En las calles de Les Ulis, en los suburbios de París, no hay inmigrantes. Hay franceses, marroquíes, españoles, algerianos y de muchas más nacionalidades que viven aceptando que quienes viven allí son de ninguna y de todas partes a la vez. A ese barrio llegaron los padres de Thierry Henry a principios de los 70 como trabajadores invitados provenientes de Guadalupe y Martinica, territorios de ultramar franceses. En sus calles empezó a forjarse la leyenda de Tití (como le apodó ya de pequeño su padre). Para entender mejor lo que significaba criarse allí, nada mejor que las propias palabras del protagonista:

«Yo no me sentía pobre viviendo en Les Ulis, era todo lo que había conocido. Tampoco sabía lo que era el racismo, fue cuando empecé a jugar con las categorías inferiores de Francia cuando noté las primeras mirada extrañas. Mis padres me protegían de la noche en el suburbio. Yo miraba a mis amigos desde la ventana de casa y me sentía frustrado por no poder salir a jugar con ellos, pero mis padres no querían que entrase en ese juego y la realidad es que ahora muchos de mis amigos de infancia están en prisión».

::::::::::

Tu objetivo: Reproduce completo y sin ningún cambio el fragmento sobre la infancia de Thierry Henry en Les Ulis.

Datos proporcionados:
::::::::::

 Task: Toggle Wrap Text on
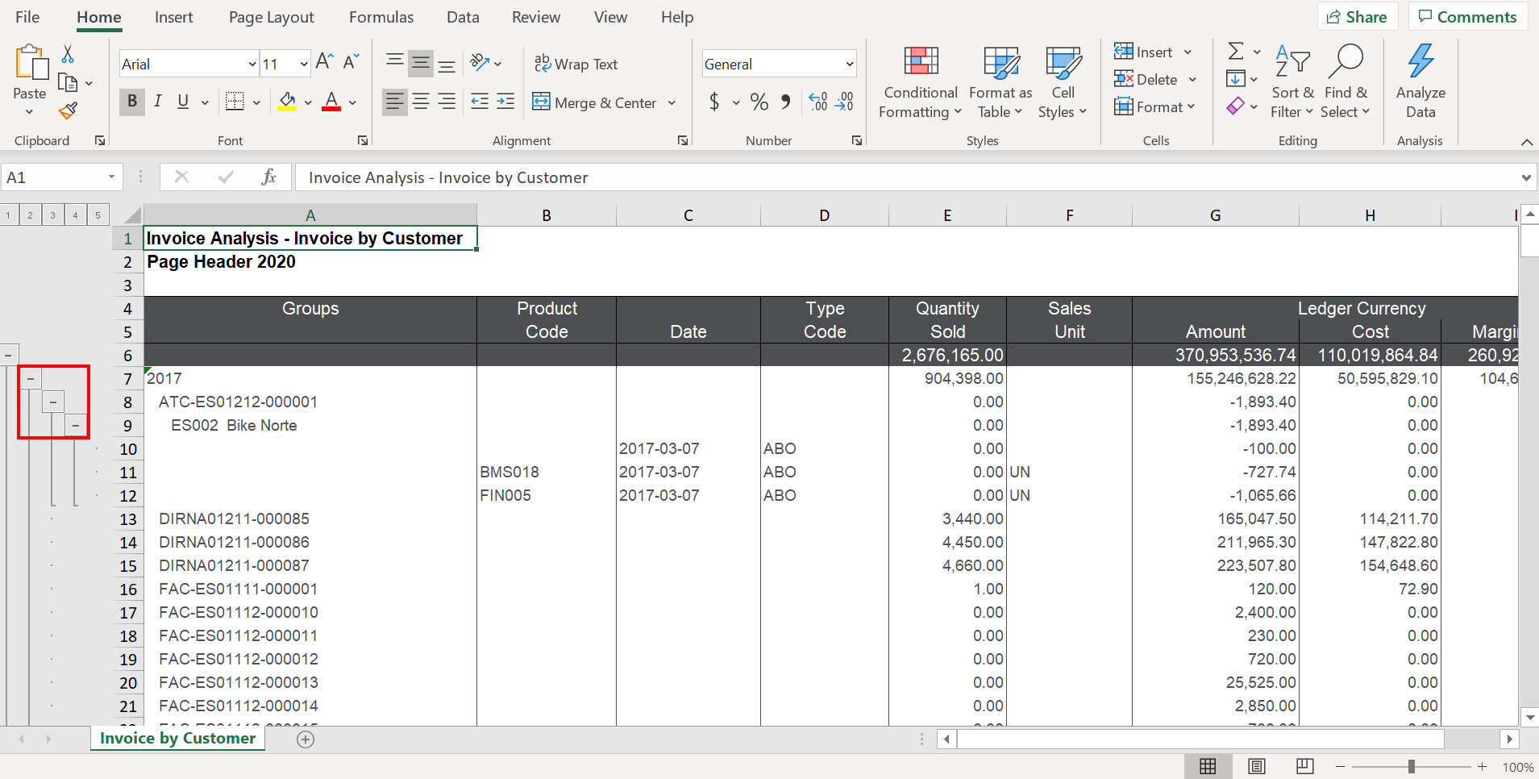pos(576,64)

::::::::::

Resultado del ejercicio:
En las calles de Les Ulis, en los suburbios de París, no hay inmigrantes. Hay franceses, marroquíes, españoles, algerianos y de muchas más nacionalidades que viven aceptando que quienes viven allí son de ninguna y de todas partes a la vez. A ese barrio llegaron los padres de Thierry Henry a principios de los 70 como trabajadores invitados provenientes de Guadalupe y Martinica, territorios de ultramar franceses. En sus calles empezó a forjarse la leyenda de Tití (como le apodó ya de pequeño su padre). Para entender mejor lo que significaba criarse allí, nada mejor que las propias palabras del protagonista:

«Yo no me sentía pobre viviendo en Les Ulis, era todo lo que había conocido. Tampoco sabía lo que era el racismo, fue cuando empecé a jugar con las categorías inferiores de Francia cuando noté las primeras mirada extrañas. Mis padres me protegían de la noche en el suburbio. Yo miraba a mis amigos desde la ventana de casa y me sentía frustrado por no poder salir a jugar con ellos, pero mis padres no querían que entrase en ese juego y la realidad es que ahora muchos de mis amigos de infancia están en prisión».